También hay fantasía en la dinámica de algunos personajes y las situaciones en las que se ven inmersos. La serie gira en torno a la Odisea de ese Ulises que es Guillaume Debailly, alias «Malotru», al que damos por definitivamente desaparecido en algunos momentos de la serie, pero cuya astucia e inteligencia devuelven una y otra vez a la vida. Su Penélope es la siria Nadia el Mansour, lo que implica que hay una historia de amor en el corazón dinámico de la serie: algo muy francés. Por supuesto, algunas de las huidas de Malotru, por no decir todas ellas, son rocambolescas y en la práctica, imposibles; y no ya porque la realidad del entorno no lo permitiría, sino porque los mismos procedimientos reguladores de la DGSE lo harían impracticable.
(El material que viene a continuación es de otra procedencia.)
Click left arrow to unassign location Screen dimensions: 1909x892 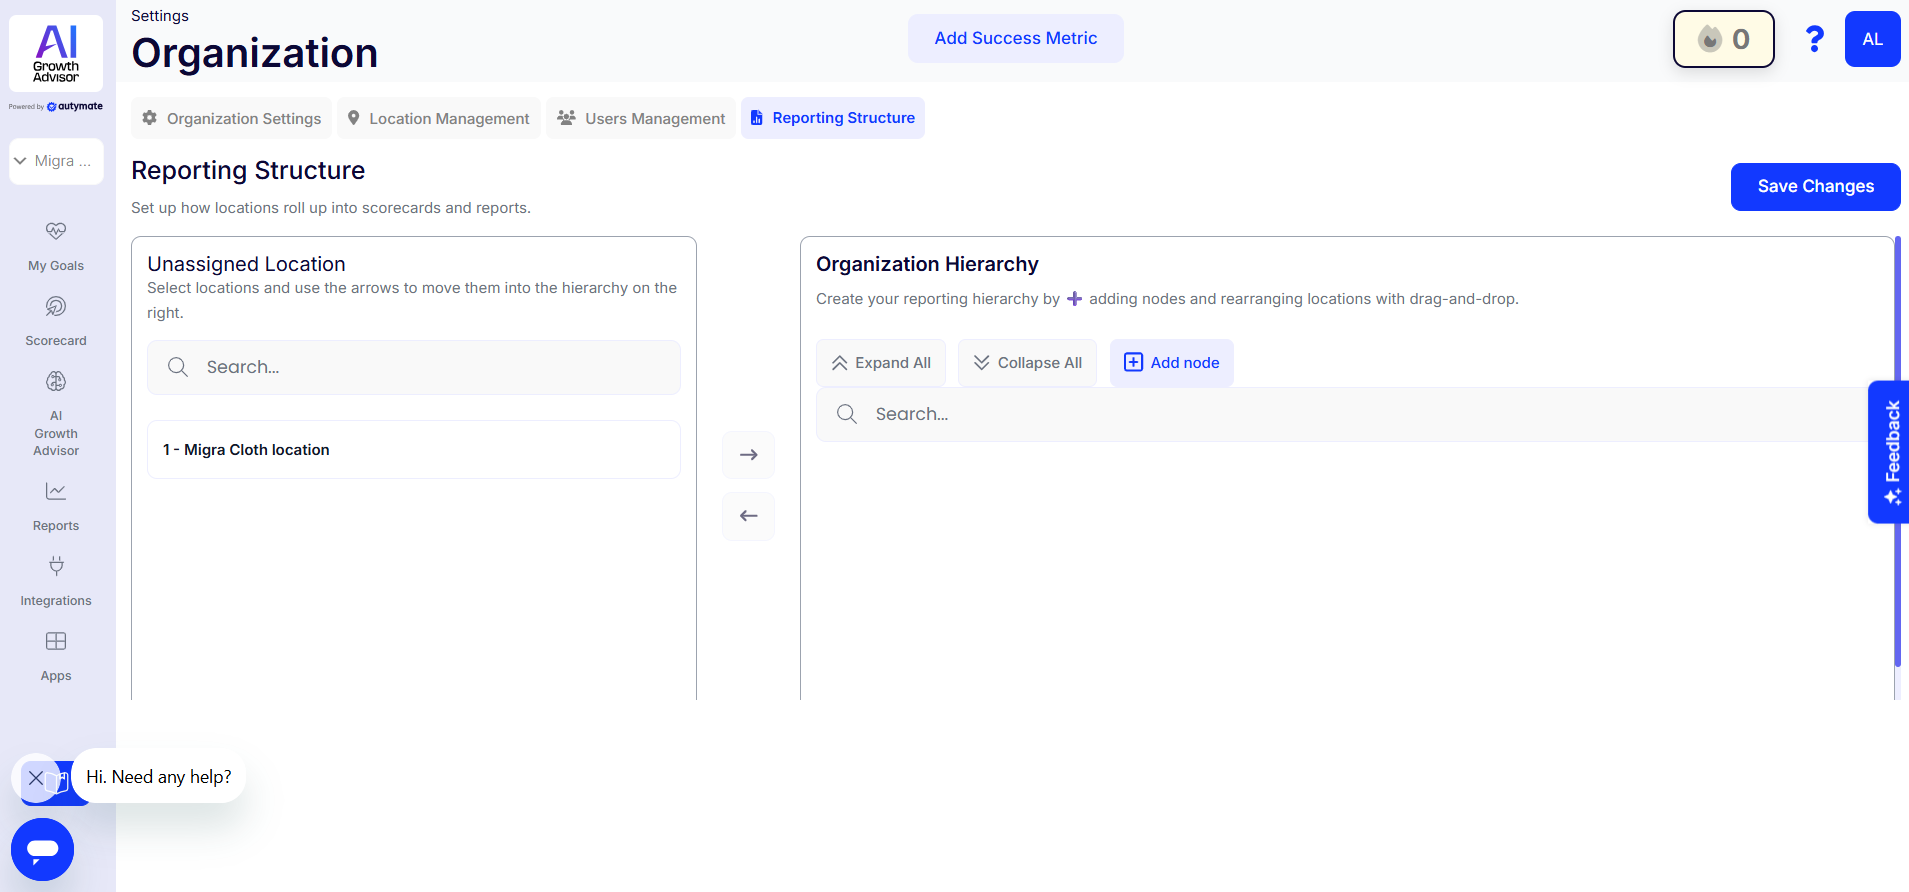[x=748, y=516]
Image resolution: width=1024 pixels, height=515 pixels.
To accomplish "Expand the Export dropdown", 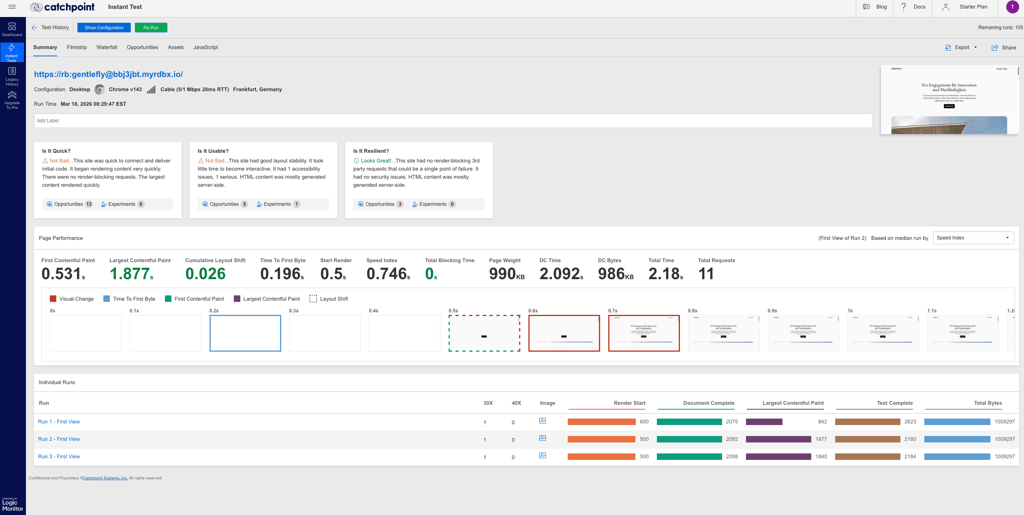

Pero si el personaje es rocambolesco, no lo es más que la protagonista de la serie Homeland, Carrie Mathison. O incluso que el mismo George Smiley de John Le Carré. Los protas de las series o sagas de espías no pueden ser «normales», porque en ese caso resultarían demasiado aburridos y, sobre todo, porque su tarea es la de concentrar en su persona las contradicciones, dudas, grandezas y miserias de su profesión.
En Oficina de infiltrados se exploran los límites de la lealtad y la vida privada, el manejo (manipulación) de las voluntades ajenas, las ambiciones o cuentas pendientes personales, el contacto con la realidad, la vocación profesional y, muy importante, la utilidad y eficacia real de los servicios de inteligencia en el mundo actual. Y todo ello está presente en cada capitulo, en cada minuto de la serie. En el perro del Daesh que Malotru logra «reclutar» en plena cautividad hasta convertirlo en un amigo y símbolo de su misma soledad. En la deserción de Karlov que tiene más de ajuste de cuentas y de trofeo deportivo que de utilidad real (o al menos no le tratan con la atención que él le dedica al francés en Moscú y pasa lo que pasa). El personaje de JJ, controvertido hasta el final. El chasco final de Jonas, aunque no tan trágico como el del ruso Misha, el amigo y mñas tarde amante de Marina Loiseau.
En definitiva, como explicaba uno de los personajes de las novelas de Robert Littell, el mundo de los espías viene definido como “un territorio en el que lo más importante es la capacidad para evaluar la información contradictoria, en el que las pautas son el caparazón de las conspiraciones, engaños dentro de los engaños, jugadas tras las jugadas, una selva de espejos en la que es fácil perderse y que hay que cruzarla para sobrevivir”.
Completando los datos sobre el balance realidad-fantasía de la obra, hay que decir que es una serie dirigida por Eric Rochant, quien no ha pertenecido a la DGSE ni a ningún otro servicio de inteligencia, pero que como explica Yves Trotignon en su estudio sobre la serie titulado Politique du secret, logra captar la esencia de la lógica de la información de inteligencia a partir de sus dos autores de referencia y cabecera: John Le Carré y sobre todo, Robert Littell. Lo cual contradice, una vez más, ese aserto de que hay que haber pertenecido a un servicio de inteligencia para ser un buen escritor o productor de narrativa de espionaje.